[Task description] Only the lines below from the one containing "Increase Matrix Power Micron line quantity" through the one containing "Where should I" belong in the answer, set down exactly, with the pictures left out.

[Data provided]
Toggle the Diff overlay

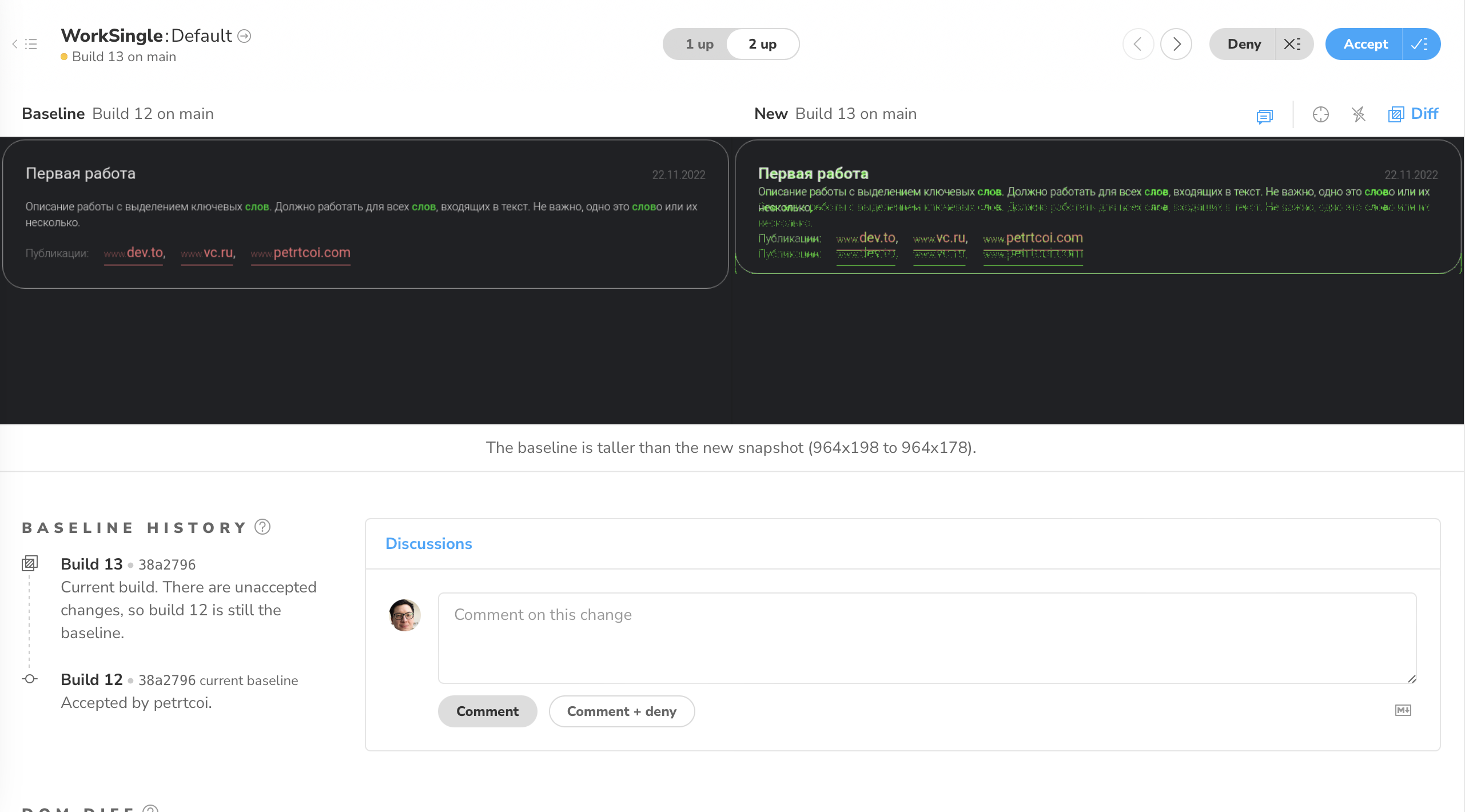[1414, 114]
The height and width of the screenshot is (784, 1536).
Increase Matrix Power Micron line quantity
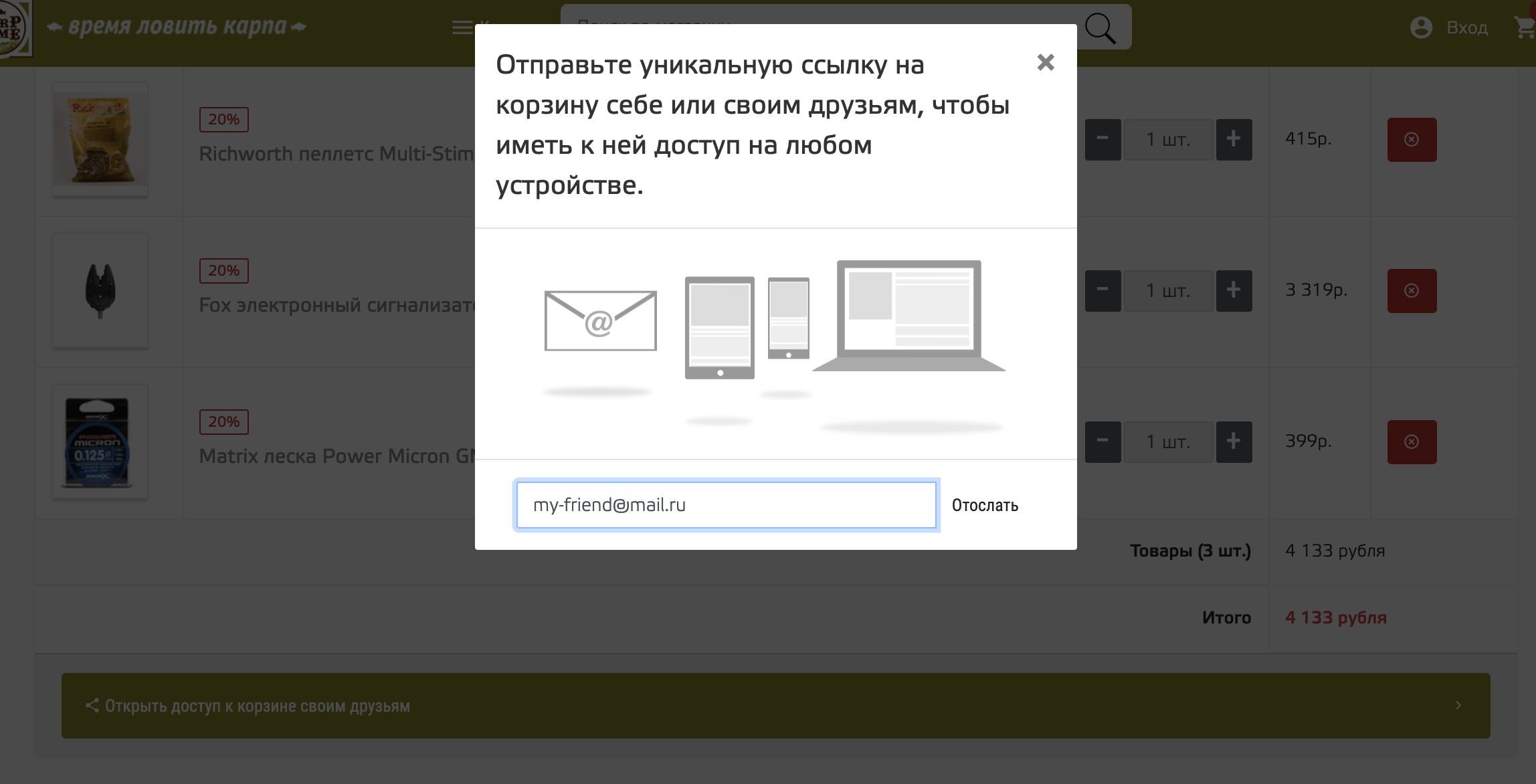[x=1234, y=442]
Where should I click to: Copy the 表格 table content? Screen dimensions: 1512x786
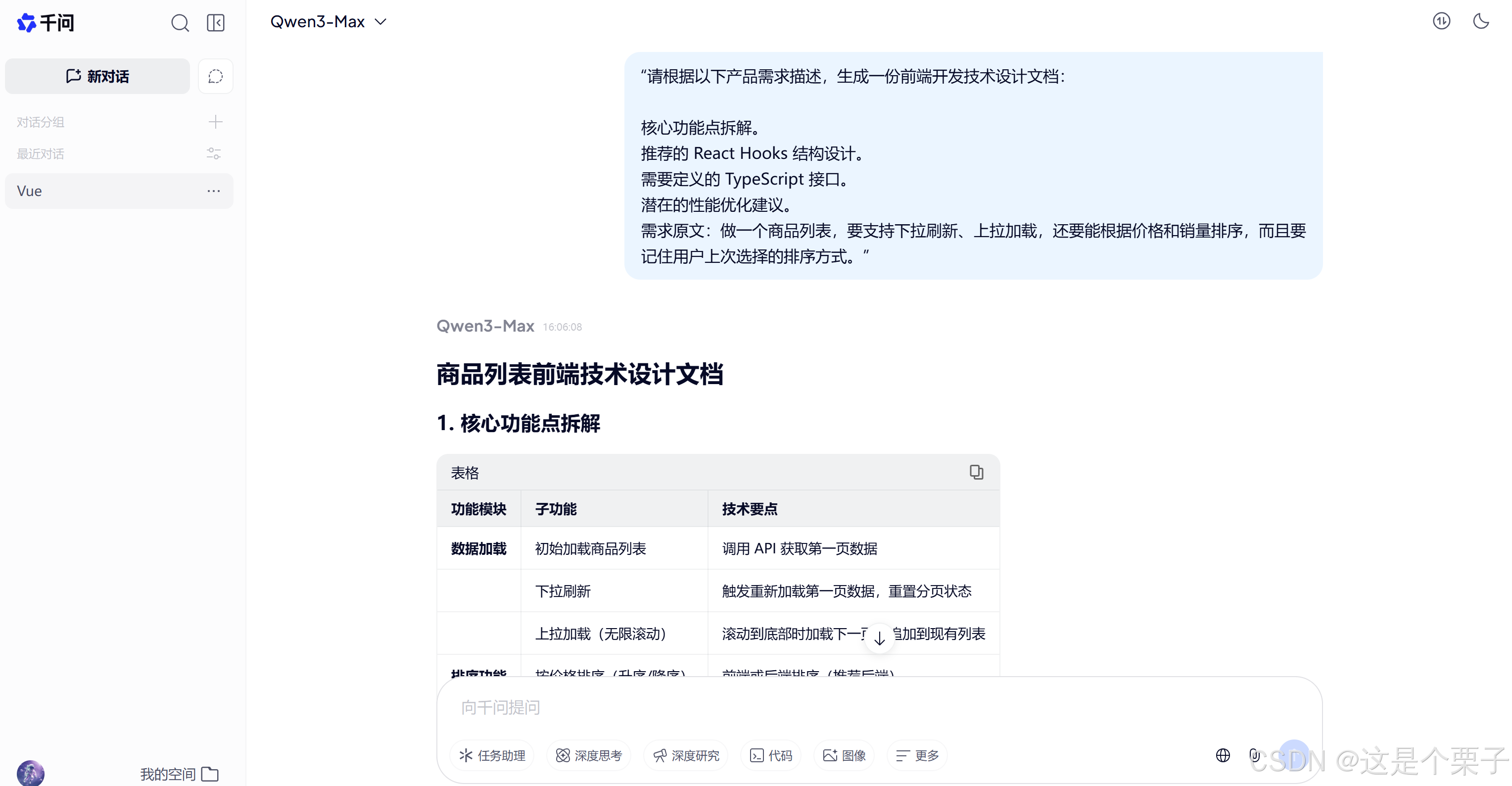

--

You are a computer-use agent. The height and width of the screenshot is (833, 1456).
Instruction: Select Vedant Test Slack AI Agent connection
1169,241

==

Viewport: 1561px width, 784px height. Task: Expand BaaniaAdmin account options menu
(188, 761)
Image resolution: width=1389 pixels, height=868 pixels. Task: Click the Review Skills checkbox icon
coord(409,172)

[Answer section]
Increase Matrix Power Micron line quantity
[x=1234, y=442]
Where should I click to: Copy the 表格 table content? Screen dimensions: 1512x786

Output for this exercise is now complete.